The following month, the two companies signed a farmout agreement in the presence of then Russian Deputy Prime Minister Igor Sechin. Under the terms of the agreement, both companies would jointly develop the Sharjah onshore concession, with Rosneft holding a 49% stake as participating interest. The two companies agreed to invest nearly US$60 million in initial exploration activities, including the drilling of two oil wells to a depth of 4500 m. The project aimed to produce condensates and natural gas liquids that could be consumed domestically and exported internationally. The agreement also included the responsible development of local infrastructure.

Since 2014, two wells have been drilled. The concession was relinquished in February 2016.

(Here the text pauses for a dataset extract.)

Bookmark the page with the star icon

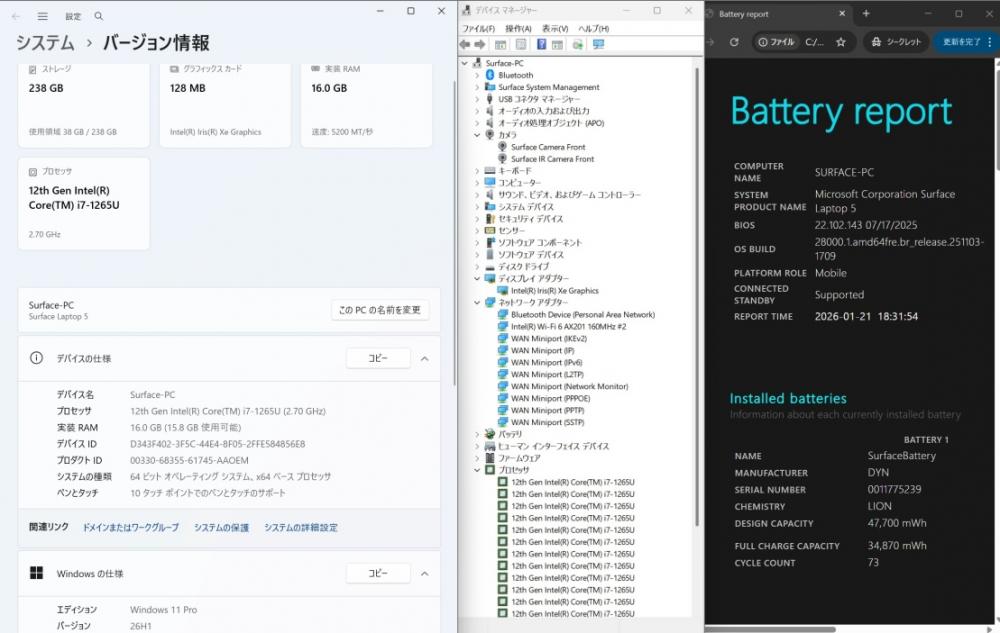click(x=841, y=43)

===Montenegro/Former-Yugoslavia (1973–1990)===
From 1973 to 1990, Crescent Petroleum held the exploration rights for Block 1 in the South Adriatic Basin off the coast of Montenegro. In a joint venture with Jugopetrol Kotor the company held 49% interest of the 3830 sqkm area. Although good potential drilling prospects were identified in the block, the concession was handed back in 1990 due to political turmoil.

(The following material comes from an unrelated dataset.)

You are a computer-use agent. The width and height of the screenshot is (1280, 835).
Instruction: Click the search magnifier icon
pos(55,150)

===Argentina (1981–1983)===
From 1981 to 1983, Crescent Petroleum held the concessions for a block offshore in the Jorge Basin along the Atlantic Coast near Comodoro Rivadavia in the Patagonian province of Chubut in southern Argentina. In a joint venture with Golfo Petrolero the company held a 52.44% interest of the 232 sqkm area. The company sold their interests to Yacimiento Petroliferos Fiscales (YPF).

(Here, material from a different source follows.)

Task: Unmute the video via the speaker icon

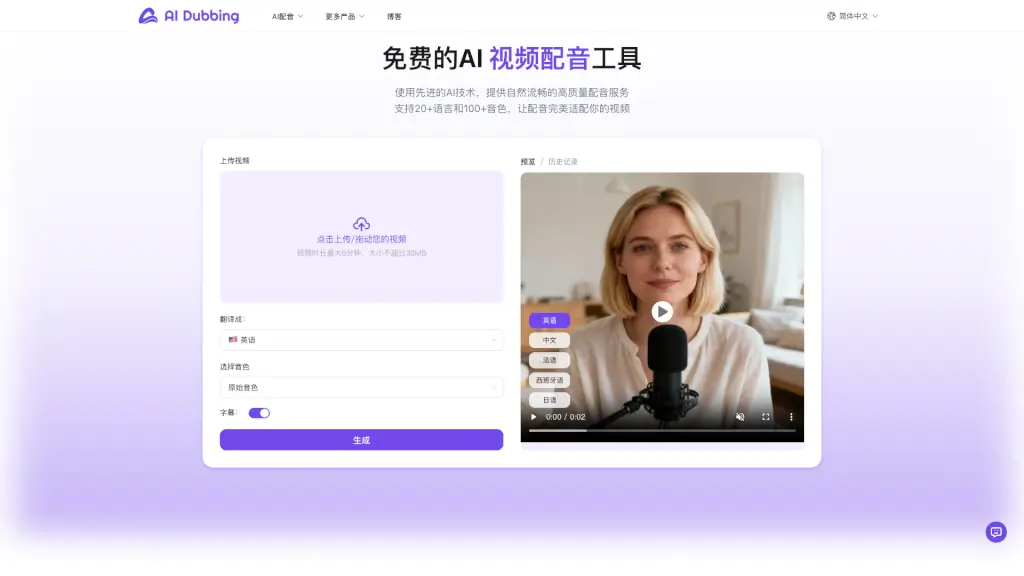Action: (x=740, y=417)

===Pakistan (1986–1990)===
From 1986 to 1990, Crescent Petroleum held the concessions for two blocks offshore in the Potwar Basin near the River Indus in the northwestern flank of the Potwar Basin in Pakistan. Crescent Petroleum initially held 95% of the working interest but then developed a seismic program and the first well drilling together with Amoco (now BP), sharing the concessions in a joint venture. On expiry in 1990, the concessions were handed back to the Government of Pakistan.

===Canada (1989–1990s)===
In 1989, Crescent Petroleum bought a controlling interest in Buttes Resources Canada Limited (BRCL), the holder of significant oil and gas production and reserves in the provinces of Alberta and Saskatchewan, as well as large exploration acreage in the provinces of British Columbia and the Northwest Territories, Canada. In the early 1990s, the company sold its interest in BRCL.

===Egypt (1990–1992)===
In 1990, Crescent Petroleum held the East Khaledah concession covering an 861 km^{2} area in Egypt's Western Desert. The concession expired and was handed back to the Government of Egypt in 1992.

===Yemen (1991–1995)===
From 1991 to 1995, Crescent Petroleum held concessions for Block 2 and Block 9. As lead partner in a Production Sharing Agreement with British Gas, Louisiana Land and Exploration Inc., Clyde Petroleum, Itochu Corporation and Indonesia Petroleum Limited (Inpex), which had been signed in January 1991, Crescent Petroleum initially operated the 4000 sqkm each Blocks, later transferring operatorship of Block 9 to British Gas. Concessions were handed back to the Government of Yemen after completion of the work program.

===Gulf South Asia Gas Project===
In 1991, Crescent Petroleum launched the Gulf-South Asia Gas Project (GUSA), the first workable project for producing, transmitting by pipeline, and delivering natural gas from Qatar to Pakistan and eventually other locations across South Asia. GUSA was expected to lead the regional and global environmental advancements, since the successful completion of GUSA would have meant large quantity replacements of fuel oils in Pakistani energy plants. Crescent Petroleum invested more than US$30 million on the development schemes and advanced the project to a state of pre-implementation maturity; however, the project was aborted due to political constraints.